The fight between Katy Perry and a group of elderly nuns over the purchase of a convent has entered new legal territory. Los Angeles County Superior Court Judge Stephanie Bowick ruled yesterday that the nuns’ attempt to sell the property to a developer was “improper.” The action rescinded the deed currently held by the developer and potentially opened the sale to Perry.
Perry was trying to buy a Roman villa-style convent on a sprawling eight-acre estate atop a hill in the Los Feliz section of Los Angeles, near Hollywood. Perry made a deal with the Archdiocese of Los Angeles to buy the property for $14.5 million. The deal was derailed when it was found that the deed to the property had already been transferred to a local developer.

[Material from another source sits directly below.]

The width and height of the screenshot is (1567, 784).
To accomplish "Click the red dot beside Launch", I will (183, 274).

The convent in question has been home to the Sisters of the Most Holy and Immaculate Heart of the Blessed Virgin Mary for more than forty years. The nuns had collectively purchased the convent at a discounted rate from a benefactor back then and say they were told by Archbishop Jose Gomez they could decide who they wanted to sell the property to when they decided to sell last year. Believing it was theirs to sell, the nuns made a conflicting deal with local businesswoman Dana Hollister for $15.5 million.

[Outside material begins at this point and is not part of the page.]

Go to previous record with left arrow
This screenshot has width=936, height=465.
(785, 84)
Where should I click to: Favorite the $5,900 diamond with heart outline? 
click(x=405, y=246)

The archdiocese fought to stop the nuns’ sale, claiming that the Church has jurisdiction over the sale of the convent. It also claimed that it was protecting the sisters from a bad deal, as the deal with Hollister allowed her to take possession of the property for only $44,000 in cash with terms that do not require Hollister to make any payments whatsoever to the sisters for three years.
The nuns claimed that it was unfair to use canon law to decide the issue because civil laws should govern the sale. They also raised concerns that if the diocese completes the sale with Perry, they won’t see any financial benefit, which they were depending on to cover their living expenses. Judge Chalfant ruled that church law governs the sale of the convent, not civil law.
Now, there is another hearing set for Sept. 15 on whether Hollister will be able to retain possession of the convent. Hollister was already cleaning and restoring the convent, but stopped the project after she was sued by the archbishop. The judge ordered Hollister to pay $25,000 a month to support the nuns and denied representatives for Los Angeles’ Catholic archbishop or Perry access to the convent during the dispute. If subsequent rulings are in Katy Perry’s favor, her bid will then need to be approved by the Vatican.